152    Troisièmement, les déclarations des MM. I., A. et U. ne paraissent guère crédibles. En effet, force est de constater que, d’une part, le terme « GA » apparaît notamment dans le projet d’ordre du jour de la réunion de Tokyo des 18 et 19 février 2002 et le compte rendu de cette réunion, ainsi que dans le projet d’ordre du jour de la réunion de Vienne des 26 et 27 septembre 2002 et le compte rendu de cette réunion, et que, d’autre part, alors que ces employés ont tous participé à la réunion de Vienne, MM. I. et U. ont également participé à la réunion de Tokyo (Annexe I de la décision attaquée). Il n’est guère probable qu’ils ne puissent pas expliquer la signification du terme « GA ».

153    Partant, il convient de retenir que, contrairement à ce qu’avance la requérante, les déclarations d’Areva, d’ABB et ses propres déclarations ne sont pas susceptibles de remettre en cause l’existence du gentlemen’s agreement.

154    Dès lors, l’ensemble des griefs visant la valeur probante des éléments de preuve invoqués par la Commission doit être rejeté.

3.     Sur la deuxième branche du premier moyen, tirée de la violation du principe in dubio pro reo

155    La requérante remet en cause l’appréciation globale des éléments de preuve à laquelle la Commission a procédé aux paragraphes 125 à 132 de la décision attaquée. Elle estime qu’il existe un doute raisonnable quant à l’existence d’un accord de répartition de marché. Il serait tout aussi probable que les producteurs de transformateurs de puissance se soient réunis pour se notifier ou se communiquer les uns aux autres les offres principales qu’ils avaient remportées et pour évoquer les évolutions du marché.

> **Matériel disponible**
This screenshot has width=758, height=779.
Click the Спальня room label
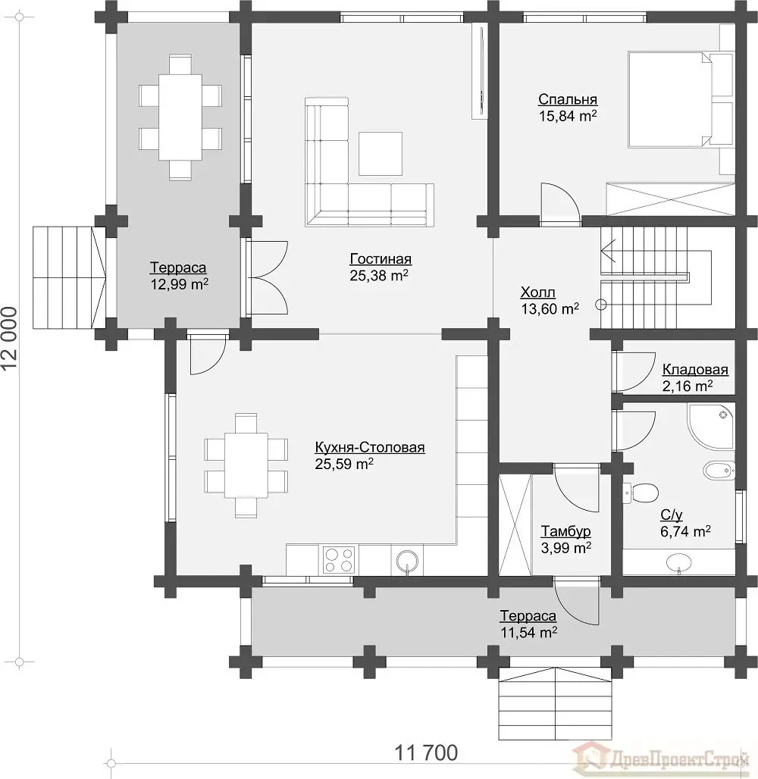pos(568,99)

> **Énoncé du problème 1**
Répondez aux questions suivantes à partir du passage sur le gentlemen's agreement :
(a) À quelles dates la réunion de Tokyo s'est-elle tenue ?
(b) À quels paragraphes de la décision attaquée la Commission a-t-elle procédé à l'appréciation globale des éléments de preuve ?
(c) Parmi MM. I., A. et U., lesquels ont participé à la fois à la réunion de Vienne et à celle de Tokyo ?
> **Énoncé du problème 2**
Rédigez, s'il vous plaît, la suite du passage sur le gentlemen's agreement à partir de sa dernière phrase.

> **Résultat attendu 1**
(a) Les 18 et 19 février 2002.
(b) Aux paragraphes 125 à 132.
(c) MM. I. et U.

> **Résultat attendu 2**
156    Dans ce contexte, il convient de rappeler que l’existence d’un doute dans l’esprit du juge doit profiter à l’entreprise destinataire de la décision constatant une infraction (arrêts Dresdner Bank e.a./Commission, point 35 supra, point 60, et Hitachi e.a./Commission, point 37 supra, point 58).

157    En effet, dans le cadre du contrôle juridictionnel d’une décision de la Commission infligeant une amende pour une violation de l’article 81 CE ou de l’article 82 CE, eu égard à la nature des infractions en cause ainsi qu’à la nature et au degré de sévérité des sanctions qui s’y rattachent, il est nécessaire de tenir compte du principe de la présomption d’innocence, tel qu’il résulte notamment de l’article 6, paragraphe 2, de la convention de sauvegarde des droits de l’homme et des libertés fondamentales, signée à Rome le 4 novembre 1950, lequel fait partie des droits fondamentaux qui constituent des principes généraux du droit de l’Union (voir, en ce sens, arrêts Dresdner Bank e.a./Commission, point 35 supra, point 61, et Hitachi e.a./Commission, point 37 supra, point 59).

158    Toutefois, la présomption d’innocence et le principe in dubio pro reo n’exigent pas que chacune des preuves apportées par la Commission doive nécessairement répondre à ces critères par rapport à chaque élément de l’infraction. Il suffit que le faisceau d’indices invoqué par l’institution, apprécié globalement, réponde à cette exigence (arrêt Dresdner Bank e.a./Commission, point 35 supra, point 63).

159    En l’espèce, il convient donc d’examiner si les éléments de preuve sur lesquels la Commission s’est établie permettent de fonder la ferme conviction qu’une infraction à l’article 81 CE a été commise et de conclure au-delà de tout doute raisonnable à son existence.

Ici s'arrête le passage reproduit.